**Work to complete**
What is wanted is every record, duplicated word for word.

════

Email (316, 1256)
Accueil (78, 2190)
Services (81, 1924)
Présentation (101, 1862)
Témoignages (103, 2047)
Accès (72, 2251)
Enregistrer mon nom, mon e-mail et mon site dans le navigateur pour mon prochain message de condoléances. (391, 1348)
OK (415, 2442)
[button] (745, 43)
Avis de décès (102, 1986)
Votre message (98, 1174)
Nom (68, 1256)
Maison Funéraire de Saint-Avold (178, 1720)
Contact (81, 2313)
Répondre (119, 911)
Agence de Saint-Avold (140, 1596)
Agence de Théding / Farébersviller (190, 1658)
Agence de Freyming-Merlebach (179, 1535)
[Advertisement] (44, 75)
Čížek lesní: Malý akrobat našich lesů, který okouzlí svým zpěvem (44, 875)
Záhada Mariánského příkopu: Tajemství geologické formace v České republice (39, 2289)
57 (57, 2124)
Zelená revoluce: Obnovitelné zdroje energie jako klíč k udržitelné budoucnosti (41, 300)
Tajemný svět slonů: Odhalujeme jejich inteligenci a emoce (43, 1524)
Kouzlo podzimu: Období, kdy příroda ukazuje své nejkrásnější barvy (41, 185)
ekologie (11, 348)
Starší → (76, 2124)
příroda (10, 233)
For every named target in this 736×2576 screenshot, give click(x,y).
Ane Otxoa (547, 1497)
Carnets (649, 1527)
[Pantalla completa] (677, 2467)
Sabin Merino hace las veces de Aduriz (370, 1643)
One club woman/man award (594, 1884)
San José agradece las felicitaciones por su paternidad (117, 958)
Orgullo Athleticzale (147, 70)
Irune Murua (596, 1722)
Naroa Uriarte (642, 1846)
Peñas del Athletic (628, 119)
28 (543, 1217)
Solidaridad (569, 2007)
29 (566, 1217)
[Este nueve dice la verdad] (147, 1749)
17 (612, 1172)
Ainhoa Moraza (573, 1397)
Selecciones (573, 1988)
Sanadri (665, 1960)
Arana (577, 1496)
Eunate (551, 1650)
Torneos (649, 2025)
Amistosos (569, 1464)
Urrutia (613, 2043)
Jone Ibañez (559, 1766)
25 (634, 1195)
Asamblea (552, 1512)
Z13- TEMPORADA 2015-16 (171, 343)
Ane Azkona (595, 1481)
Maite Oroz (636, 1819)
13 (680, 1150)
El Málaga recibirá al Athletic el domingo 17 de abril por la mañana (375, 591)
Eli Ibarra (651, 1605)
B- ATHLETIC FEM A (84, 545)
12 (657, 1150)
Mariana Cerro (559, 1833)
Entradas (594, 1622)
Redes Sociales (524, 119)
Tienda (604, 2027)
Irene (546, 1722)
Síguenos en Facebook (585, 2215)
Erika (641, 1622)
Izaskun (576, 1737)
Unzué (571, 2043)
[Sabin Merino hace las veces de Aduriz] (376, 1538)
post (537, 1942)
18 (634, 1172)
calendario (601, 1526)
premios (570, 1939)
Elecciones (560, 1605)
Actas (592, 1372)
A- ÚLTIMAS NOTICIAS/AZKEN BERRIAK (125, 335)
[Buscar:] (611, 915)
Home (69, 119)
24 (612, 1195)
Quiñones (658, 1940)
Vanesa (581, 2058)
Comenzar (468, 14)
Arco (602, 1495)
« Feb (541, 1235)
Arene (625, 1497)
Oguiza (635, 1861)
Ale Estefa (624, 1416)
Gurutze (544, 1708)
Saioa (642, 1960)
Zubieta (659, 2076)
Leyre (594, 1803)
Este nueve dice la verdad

════

**Written response**
Email (316, 1256)
Accueil (78, 2190)
Services (81, 1924)
Présentation (101, 1862)
Témoignages (103, 2047)
Accès (72, 2251)
Enregistrer mon nom, mon e-mail et mon site dans le navigateur pour mon prochain message de condoléances. (391, 1348)
OK (415, 2442)
[button] (745, 43)
Avis de décès (102, 1986)
Votre message (98, 1174)
Nom (68, 1256)
Maison Funéraire de Saint-Avold (178, 1720)
Contact (81, 2313)
Répondre (119, 911)
Agence de Saint-Avold (140, 1596)
Agence de Théding / Farébersviller (190, 1658)
Agence de Freyming-Merlebach (179, 1535)
[Advertisement] (44, 75)
Čížek lesní: Malý akrobat našich lesů, který okouzlí svým zpěvem (44, 875)
Záhada Mariánského příkopu: Tajemství geologické formace v České republice (39, 2289)
57 (57, 2124)
Zelená revoluce: Obnovitelné zdroje energie jako klíč k udržitelné budoucnosti (41, 300)
Tajemný svět slonů: Odhalujeme jejich inteligenci a emoce (43, 1524)
Kouzlo podzimu: Období, kdy příroda ukazuje své nejkrásnější barvy (41, 185)
ekologie (11, 348)
Starší → (76, 2124)
příroda (10, 233)
For every named target in this 736×2576 screenshot, give click(x,y).
Ane Otxoa (547, 1497)
Carnets (649, 1527)
[Pantalla completa] (677, 2467)
Sabin Merino hace las veces de Aduriz (370, 1643)
One club woman/man award (594, 1884)
San José agradece las felicitaciones por su paternidad (117, 958)
Orgullo Athleticzale (147, 70)
Irune Murua (596, 1722)
Naroa Uriarte (642, 1846)
Peñas del Athletic (628, 119)
28 (543, 1217)
Solidaridad (569, 2007)
29 (566, 1217)
[Este nueve dice la verdad] (147, 1749)
17 (612, 1172)
Ainhoa Moraza (573, 1397)
Selecciones (573, 1988)
Sanadri (665, 1960)
Arana (577, 1496)
Eunate (551, 1650)
Torneos (649, 2025)
Amistosos (569, 1464)
Urrutia (613, 2043)
Jone Ibañez (559, 1766)
25 (634, 1195)
Asamblea (552, 1512)
Z13- TEMPORADA 2015-16 (171, 343)
Ane Azkona (595, 1481)
Maite Oroz (636, 1819)
13 (680, 1150)
El Málaga recibirá al Athletic el domingo 17 de abril por la mañana (375, 591)
Eli Ibarra (651, 1605)
B- ATHLETIC FEM A (84, 545)
12 (657, 1150)
Mariana Cerro (559, 1833)
Entradas (594, 1622)
Redes Sociales (524, 119)
Tienda (604, 2027)
Irene (546, 1722)
Síguenos en Facebook (585, 2215)
Erika (641, 1622)
Izaskun (576, 1737)
Unzué (571, 2043)
[Sabin Merino hace las veces de Aduriz] (376, 1538)
post (537, 1942)
18 (634, 1172)
calendario (601, 1526)
premios (570, 1939)
Elecciones (560, 1605)
Actas (592, 1372)
A- ÚLTIMAS NOTICIAS/AZKEN BERRIAK (125, 335)
[Buscar:] (611, 915)
Home (69, 119)
24 (612, 1195)
Quiñones (658, 1940)
Vanesa (581, 2058)
Comenzar (468, 14)
Arco (602, 1495)
« Feb (541, 1235)
Arene (625, 1497)
Oguiza (635, 1861)
Ale Estefa (624, 1416)
Gurutze (544, 1708)
Saioa (642, 1960)
Zubieta (659, 2076)
Leyre (594, 1803)
Este nueve dice la verdad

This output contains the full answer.